## Supplied records
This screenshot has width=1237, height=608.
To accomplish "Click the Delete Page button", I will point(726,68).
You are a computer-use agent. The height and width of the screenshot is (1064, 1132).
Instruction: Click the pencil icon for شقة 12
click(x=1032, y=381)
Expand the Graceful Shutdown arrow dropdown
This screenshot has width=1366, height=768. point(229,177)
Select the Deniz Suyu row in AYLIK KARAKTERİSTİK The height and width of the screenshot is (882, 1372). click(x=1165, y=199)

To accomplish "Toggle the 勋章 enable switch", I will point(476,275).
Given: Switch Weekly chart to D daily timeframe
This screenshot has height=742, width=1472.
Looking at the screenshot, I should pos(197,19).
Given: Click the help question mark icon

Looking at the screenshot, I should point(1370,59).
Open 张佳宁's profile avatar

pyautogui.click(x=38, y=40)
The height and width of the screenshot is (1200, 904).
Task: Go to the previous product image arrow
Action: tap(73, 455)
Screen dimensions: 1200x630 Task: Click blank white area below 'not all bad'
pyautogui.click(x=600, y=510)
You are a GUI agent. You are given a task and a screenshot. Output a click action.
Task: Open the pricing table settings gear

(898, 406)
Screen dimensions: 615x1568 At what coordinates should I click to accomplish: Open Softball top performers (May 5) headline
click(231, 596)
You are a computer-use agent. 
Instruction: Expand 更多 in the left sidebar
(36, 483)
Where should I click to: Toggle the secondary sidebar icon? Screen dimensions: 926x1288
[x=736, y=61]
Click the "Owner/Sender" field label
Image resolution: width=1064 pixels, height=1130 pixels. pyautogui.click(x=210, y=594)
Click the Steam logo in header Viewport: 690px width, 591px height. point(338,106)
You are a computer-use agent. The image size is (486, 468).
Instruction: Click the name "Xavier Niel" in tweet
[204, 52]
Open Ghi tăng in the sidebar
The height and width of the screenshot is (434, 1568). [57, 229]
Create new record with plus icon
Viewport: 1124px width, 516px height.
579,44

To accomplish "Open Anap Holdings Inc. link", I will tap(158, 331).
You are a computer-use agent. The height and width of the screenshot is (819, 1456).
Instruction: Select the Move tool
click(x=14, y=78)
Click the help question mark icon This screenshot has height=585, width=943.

## Task goal
Go through the material above and return each line that holds the word "computer".

## Result of the task
You are a computer-use agent. The height and width of the screenshot is (1064, 1132).
You are a computer-use agent. 
You are a computer-use agent. The image size is (486, 468).
You are a computer-use agent. The height and width of the screenshot is (819, 1456).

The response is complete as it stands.